04-12-2013 12:17 PM
We are using PROC AUTOREG to fit our models, and we need confidence interval/limit for our forecast. There is a formular for that SAS uses for calculation of variable "v" in Section "Predicting Future Series Realizations" in
I sent a request to SAS support for the reference/proof, but here is the response I got from them:
"I have checked with PROC AUTOREG developer who indicated that first, he does not really have a copy of more detailed derivations than what is currently provided in the documentation. Secondly, there are proprietary reasons that we may not be able to share the derivations with our customers. You may just cite our SAS/ETS documentation as reference for this formula."
The point is that there is no reference in the webpage or SAS online documentation for it. I wonder if any smart/knowledgable guys among you might know the reference/proof, such that I can be sure of what I am using, instead of being given a formula and being told to just use it. Thanks in advance.
04-23-2013 11:13 AM
There are two formula's for V, which method were you using?
The explanation under the computational methods didn't seem too unclear to me, but I'd have to verify the math specifically.
04-23-2013 11:32 AM
thank you for your reply Reeza. the one I am mentioning is the formula for regression with auto-regessive errors:
v=SQRT( z'Vz + s^2 r)
which is in Section "Predicting future series realizations" in
Also here is what I heard back from SAS:
> I heard back from the development and here are the references he was
> able to locate that was used to derive at the results:
> Baillie, R., 1979, The Asymptotic Mean Squared Error of Multistep
> Prediction from the Regression Model with Autoregressive Errors,
> Journal of the American Statistical Association. Vol. 74, No. 365,
> Mar., 1979,
> Baillie, R., and Bollerslev, T., 1992, Prediction in dynamic models
> with time-dependent conditional variances, Journal of Econometrics,
> 52, 91-113.
Those two papers are
are available on the author's webpage:
These two papers are helpful, but it's still beyond my capabilities to give a proof of the formula. Hope there could be some experts or smart people that would give a proof for it. thank you again!!
04-23-2013 11:48 AM
I don't have the time or the skills anymore to go through and prove that.
I will say one thing though. For a 'linear regression' the variance of the predictor is a similar formula: http://jackman.stanford.edu/classes/350B/07/predictionforWeb.pdf (see Slide 10).
Which would be enough for me to go with it, but obviously you need to be as well.
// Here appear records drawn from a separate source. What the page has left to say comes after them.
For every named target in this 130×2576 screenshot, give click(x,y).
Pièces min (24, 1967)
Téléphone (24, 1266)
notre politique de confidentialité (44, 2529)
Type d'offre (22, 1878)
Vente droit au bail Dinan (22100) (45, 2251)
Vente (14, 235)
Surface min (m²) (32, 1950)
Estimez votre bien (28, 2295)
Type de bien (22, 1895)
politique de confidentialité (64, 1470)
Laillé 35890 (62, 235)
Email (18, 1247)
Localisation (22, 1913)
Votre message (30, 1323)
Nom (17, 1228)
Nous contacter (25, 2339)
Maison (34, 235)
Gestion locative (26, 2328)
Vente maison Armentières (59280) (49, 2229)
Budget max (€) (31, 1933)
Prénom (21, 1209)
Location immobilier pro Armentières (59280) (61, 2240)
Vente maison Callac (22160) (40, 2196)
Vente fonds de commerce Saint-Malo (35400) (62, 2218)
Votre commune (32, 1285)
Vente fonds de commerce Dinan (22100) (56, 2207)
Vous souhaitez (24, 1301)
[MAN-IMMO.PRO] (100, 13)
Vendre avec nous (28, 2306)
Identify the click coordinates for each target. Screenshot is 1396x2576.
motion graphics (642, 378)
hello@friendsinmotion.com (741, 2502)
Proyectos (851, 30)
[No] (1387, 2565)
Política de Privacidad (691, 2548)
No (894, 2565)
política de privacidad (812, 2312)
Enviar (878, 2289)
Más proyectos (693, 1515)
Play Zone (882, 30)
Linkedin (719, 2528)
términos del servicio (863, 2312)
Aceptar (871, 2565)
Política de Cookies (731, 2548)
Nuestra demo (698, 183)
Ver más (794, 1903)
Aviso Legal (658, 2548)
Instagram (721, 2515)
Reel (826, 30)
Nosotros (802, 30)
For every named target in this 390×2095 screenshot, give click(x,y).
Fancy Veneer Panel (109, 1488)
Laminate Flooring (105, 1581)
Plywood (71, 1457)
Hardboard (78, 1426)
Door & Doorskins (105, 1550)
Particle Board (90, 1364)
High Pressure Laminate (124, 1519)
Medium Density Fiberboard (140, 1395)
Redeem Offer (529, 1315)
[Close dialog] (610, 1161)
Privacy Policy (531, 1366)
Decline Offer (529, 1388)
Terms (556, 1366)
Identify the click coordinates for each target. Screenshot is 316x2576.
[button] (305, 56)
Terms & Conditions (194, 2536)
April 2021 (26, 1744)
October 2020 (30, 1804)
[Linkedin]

Good Luck and hopefully someone else can help more.
04-23-2013 12:44 PM
Thank you for your quick response Reeza. that formula in your link is for simple regressions without auto-regressive error. the story is quite different if the regression has auto-regressive errors. Thank you again for your effort Reeza, and hope someone else could figure it out...
04-23-2013 01:12 PM
By "proof," do you mean that you want someone to supply a derivation of the formula based on the model assumptions, the properties of the expected value operator, asymptotic properties of distributions, and so forth? Or do you want an explanation of what this formula means (intuitively)?
04-23-2013 03:23 PM
First I want thank you for many great posts in your blog on IML which I, as well as many others, benefit a lot from. We use that formula for the confidence interval of predictions in our model, and we are asked to provide a reference where the formula comes from, or a deriviation if no such reference exists. We actually use regression with auto-regressive errors in many of our models, so we do want to be assured of the correctness of the formula.